Limiting what is shown on screen is a necessity with that large of a graph, not only for performance reasons, but you would cause information overload for users. depending on how this information is used there are a few different way to determine what to display.

  1. If you need to show how to get from A to B.

    • Show only nodes and edges on the "best" path(s) however best is determined.
  2. If users need to navigate from node to node.

    • show only current node and connected nodes.

      • Optionally only show incoming/outgoing connections

You're asking way too much from JavaScript (an interpreted language), and the amount of data you're trying to transfer will take a while to load.

The Web is not really designed for this. Ryathal has the conventional Web solution, and if it's good enough you'll save yourself a lot of grief by using it instead of something fancier. The browser end shouldn't be too bad. You'll need a serious program on the server to locate and grab the right bits of the network, but you'll need that anyway.

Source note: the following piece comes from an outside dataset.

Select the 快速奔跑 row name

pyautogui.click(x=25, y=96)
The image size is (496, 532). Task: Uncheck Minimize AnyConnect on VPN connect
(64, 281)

I suspect what you want is a desktop app. Then you can devise a fancy display connected to megabytes of data. I'll state what I know about this approach and hopefully inspire people who know more to say something--or inspire you to stick with the conventional Web solution:

Java has its Web Start and Applets (though I've never heard of anyone doing anything big with applets), and there are ways to move an .exe over the web. Silverlight ought to work here theoretically, as either a slicker Applet or JavaScript-replaced-with-a-compiled-language, but I don't think Microsoft intended it to be used this way. A socket connection can move data faster than a normal web connection. None of this will be transparent to the user (though Silverlight would come close), it will all take time to start up, and, worse, all of it will cause security problems. If your clients are desperate for your solution you'll do okay here; your competitors have nothing better. If you're trying to lure people away from YouTube and Facebook, forget it.

  • I'm displaying a network of real estate transactions. I won't expect a lot of users, just a lot of data to each user. I'll focus on filtering what is sent to the browser.
    – OpenCoderX
    Jun 29, 2012 at 18:58

I would tend to think that javascript has grown up to where it can handle these issues and SVG (finally) is getting real momentum.

Check out d3 and browse around. Directed graph might not be your best option. Be sure to check out hive plots and this example. Matrix, cord diagrams. Very cool stuff out there.